CRIME DATA

Raw incident numbers are of limited comparative value, given the varying sizes of hospitals across the United States. To provide context, the 2022 Healthcare Crime Survey collected bed counts for each hospital. This allowed for the calculation of crime rates (per 100 beds) and the comparison of crime rates over time.
Bed counts were selected based on experience from prior Crime Surveys in which other size and population indicators were used but were found to be more challenging to obtain. Hospitals responding to this year’s Crime Survey averaged 311 beds per facility. The survey also found that hospitals averaged 10.7 full-time security employees per 100 beds, making the average size security staff at the average size hospital a little more than 33 personnel.

This year, for the first time, the Crime Survey asked about elopements and found an average of 6.1 per 100 beds.

Readers are advised to review the Limitations section (pp. 15-16) when interpreting the data in this report.

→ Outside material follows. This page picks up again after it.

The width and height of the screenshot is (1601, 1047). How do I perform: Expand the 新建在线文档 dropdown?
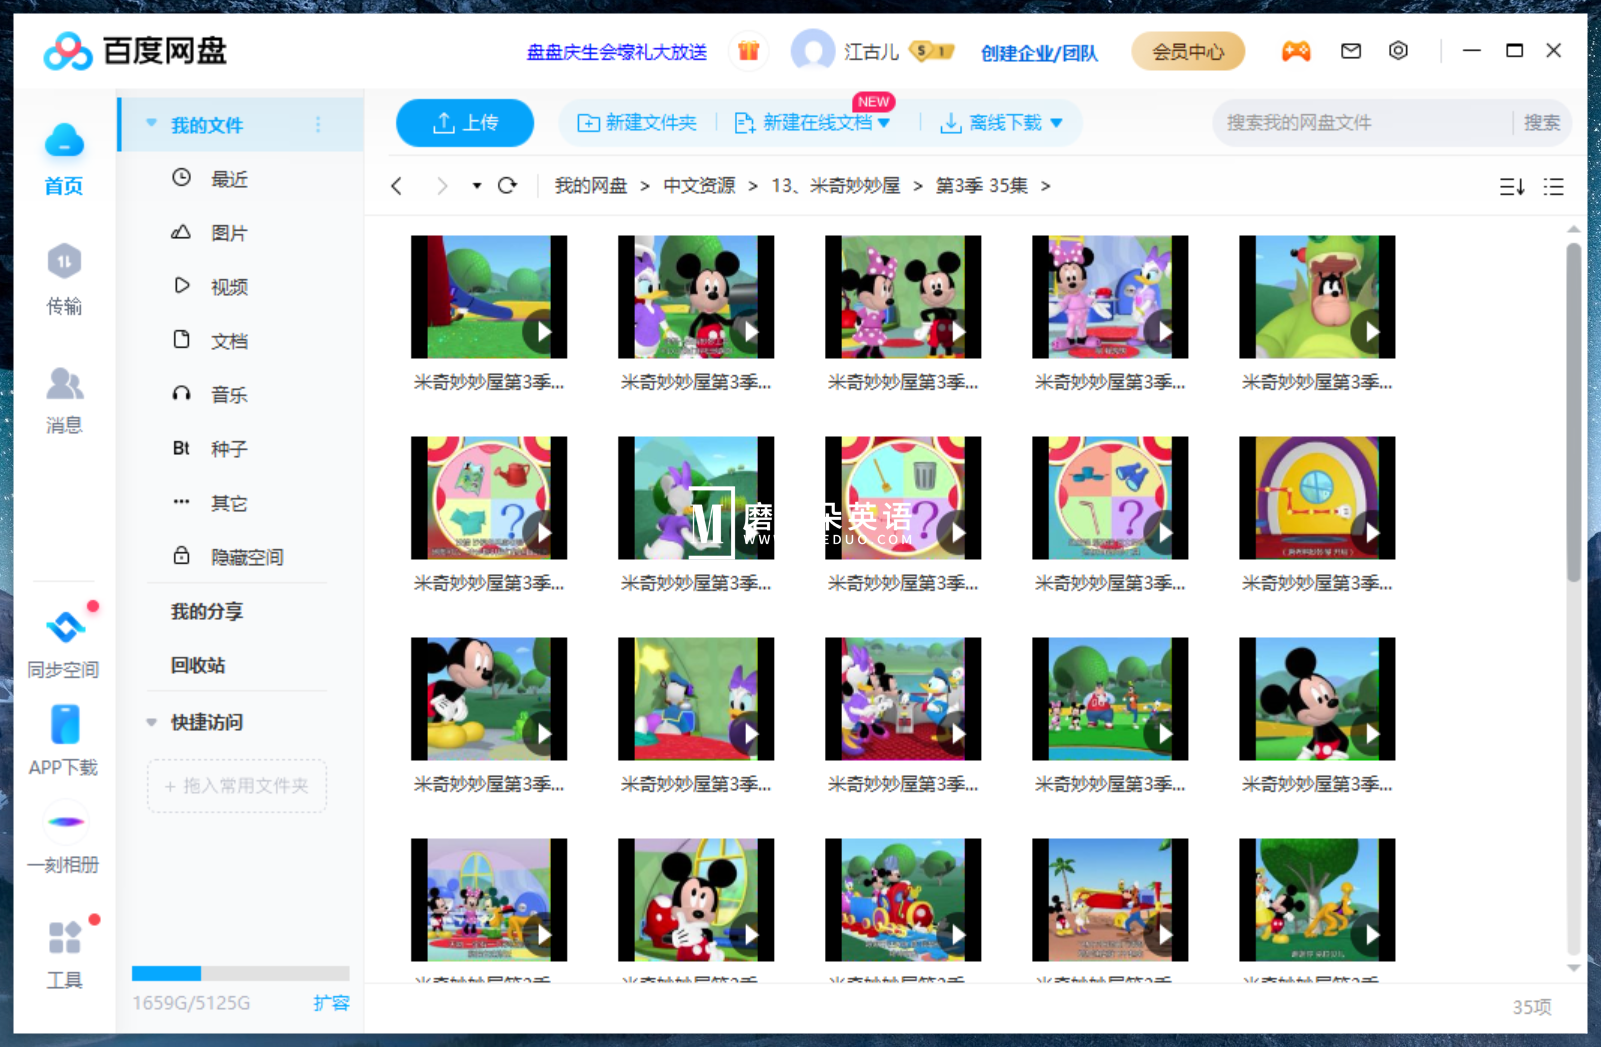[886, 122]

The first graph below shows the crime rates in 2021 per 100 beds for each crime. The subsequent graphs in this section display the crime rate trends from 2012 to 2021, with the exception of 2017, when no Crime Survey was published. For analytical purposes – and consistent with FBI Uniform Crime Report practice – murder, rape, robbery and aggravated assault were aggregated into one group called “violent crime.” (Aggravated assaults accounted for 85 percent of incidents in this category in 2021.)